The Center for Biological Diversity, which filed the initial petition to EPA in 2014, presented 4,500 emails from the public saying the agency should change its mind and declare PVC hazardous waste under the Resource Conservation and Recovery Act.
And it gave EPA scientists 24 newer studies it said document problems like acute toxicity of leachate from the 7 billion pounds of PVC products discarded in the U.S. each year.
"The agency must, at a minimum, revise its solid waste management guidelines to reduce the significant threats to human health and the environment arising from the improper disposal of this plastic trash," CBD and 25 other groups, including the Plastic Pollution Coalition and Greenpeace USA, wrote to EPA.

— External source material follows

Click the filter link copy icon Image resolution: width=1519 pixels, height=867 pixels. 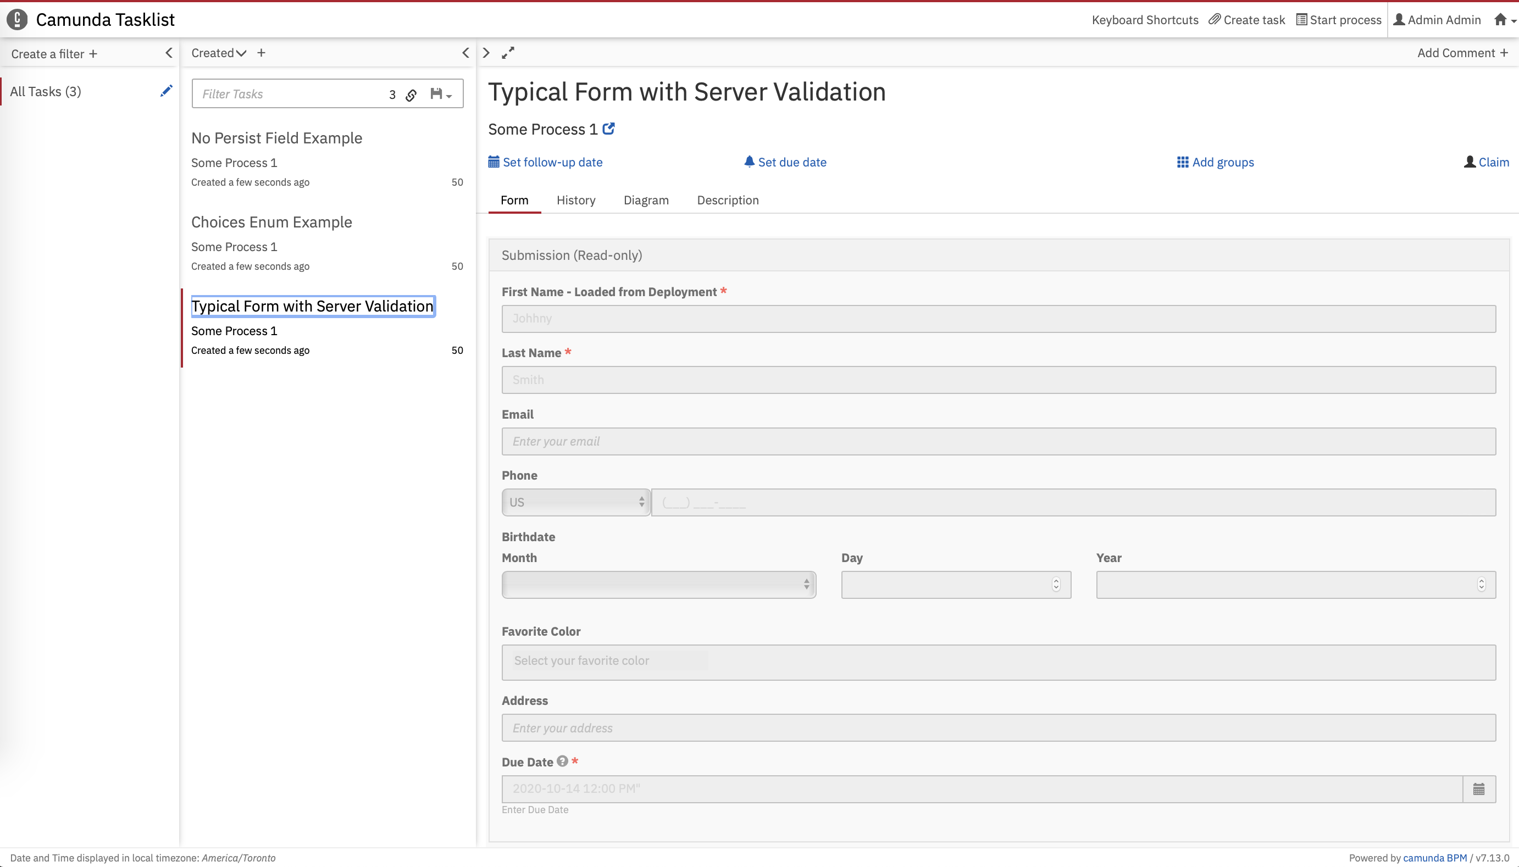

Befitting a technical rulemaking like this, industry groups presented their own scientific assessments.
The Washington-based Vinyl Institute gave EPA a 123-page analysis of studies and said research presented by CBD doesn't support broadly declaring all PVC products a RCRA hazard when they're disposed of.
"Many of the studies CBD references focus on the hazards presented by direct phthalate exposure, as opposed to potential exposure or effects from discarded PVC," wrote VI President and CEO Ned Monroe.
On Feb. 13, the EPA closed the public comments period on its preliminary decision.
The case has had a tangled history, with CBD suing the agency in 2021 alleging unreasonable delays in deciding its petition, with the parties resolving the case last year after EPA agreed to quickly consider the 2014 petition.